Back to school: Faith Ann Takes of Empire Education Corporation
Photograph by Katherine Wright
For someone who didn’t particularly like school when she was growing up, Faith Ann Takes certainly spends a lot of time there. For the past 29 years, this Guilderland resident has made it her mission to build and nurture schools for people just like herself — that is, people who don’t embrace the traditional college track.
As president and owner of Empire Education Corporation, which operates a career college with three locations and a separate cosmetology school, Takes is in constant motion. She visits all of her campuses every week, making sure things are running smoothly for her 1,900-plus students, not to mention her 350 employees.
Takes’s students aren’t the usual college crowd — there is no party atmosphere, and certainly no poolside spring breaks. In fact, very few have come directly from high school. The average age is 29 — at the tail end of young adulthood. “When they come to us, they already have obligations to a family or job, so we try to create an environment of flexibility,” says Takes. Online, evening, and weekend courses are all part of what Takes calls a “blended schedule.”
═══
Tasks for this exercise:
A. In the profile of Faith Ann Takes, what is the average age of the students at her schools?
B. Carry the profile of Faith Ann Takes forward from its last sentence.

Provided material:
═══
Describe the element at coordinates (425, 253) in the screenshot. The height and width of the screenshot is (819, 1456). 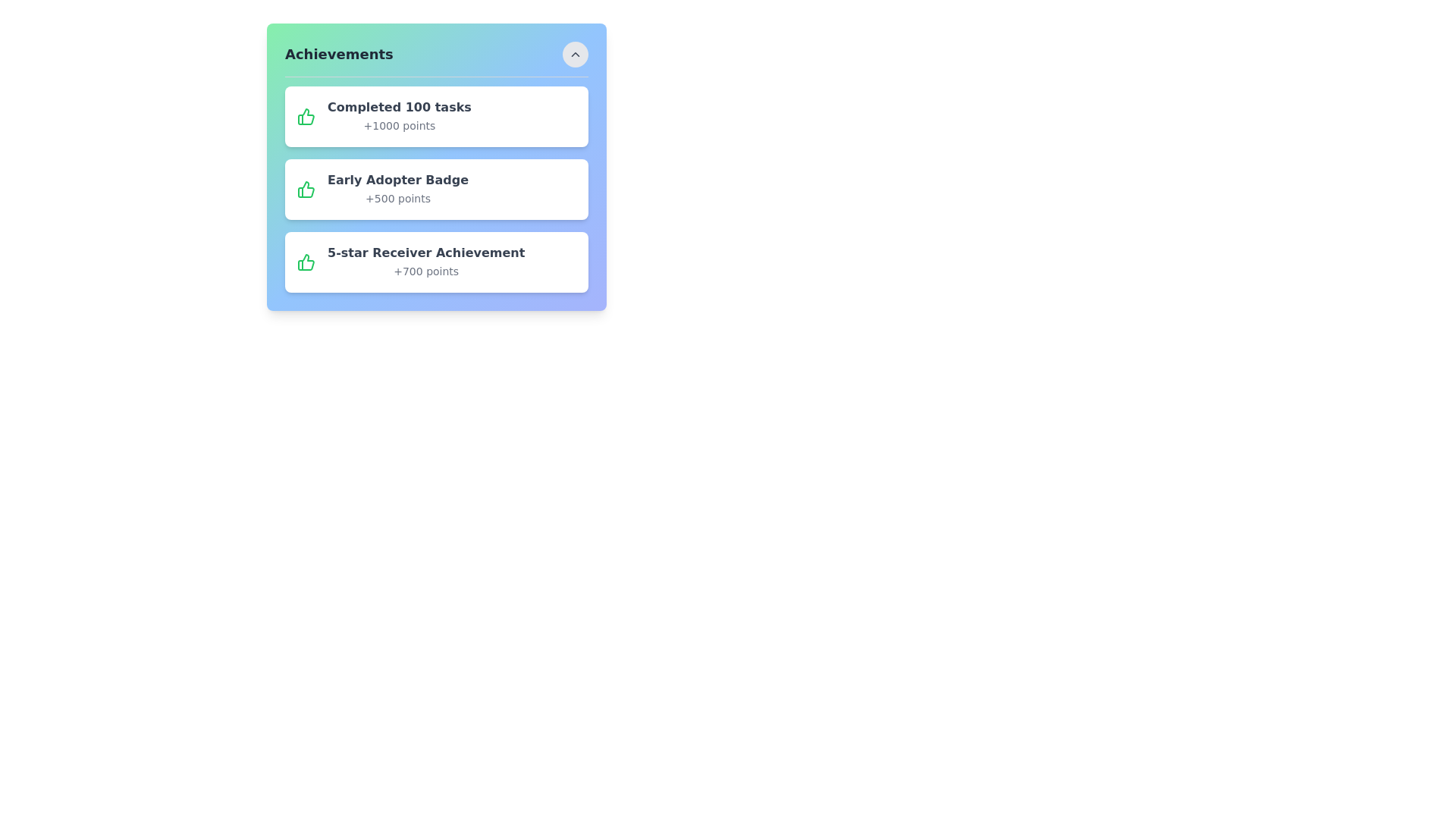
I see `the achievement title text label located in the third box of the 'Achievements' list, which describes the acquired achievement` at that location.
═══
Task responses:
A. The average age is 29.

B.
Takes was 28, the same age as her students, when she plunged head-first into the school business. “I struggled in traditional college until I figured out that I wanted to go to secretarial school instead. I loved it because I was doing something concrete,” she says. Eventually she did return to college (SUNY Albany) to get her degree in business education — which enabled her to teach high school secretarial courses and, later, a Welfare to Work program out of Saratoga. It was there that she saw first-hand how tough it was for people without a high school degree and little career training to get a job.
That’s when she put on her thinking cap and devised a plan to revitalize a dinosaur of a school in downtown Albany. Mildred Elley was founded in 1917 by its namesake to address the dearth of office workers in the Capital Region during World War I. On its last legs in 1985 with 37 students (all female), it would most certainly have died a natural death had Takes not approached the owners, who were nearing retirement, and offered to buy it. It took awhile, but they relented, and in 1985 Takes became president of Mildred Elley.
Rather than reinvent the wheel, Takes kept the Mildred Elley name. But she dusted off its image, heading out to speak to women’s groups and attract a fresh student body. “I put together a business plan,” explains Takes. “People gave me seed money.”
Those days in the 1980s involved a lot of sweat equity. Takes painted, added cozy rugs, bought some IBM typewriters and RadioShack computers, and ran the school pretty much singlehandedly. She recalls with a laugh how she would answer the phones and put people on hold to create the illusion of a staff.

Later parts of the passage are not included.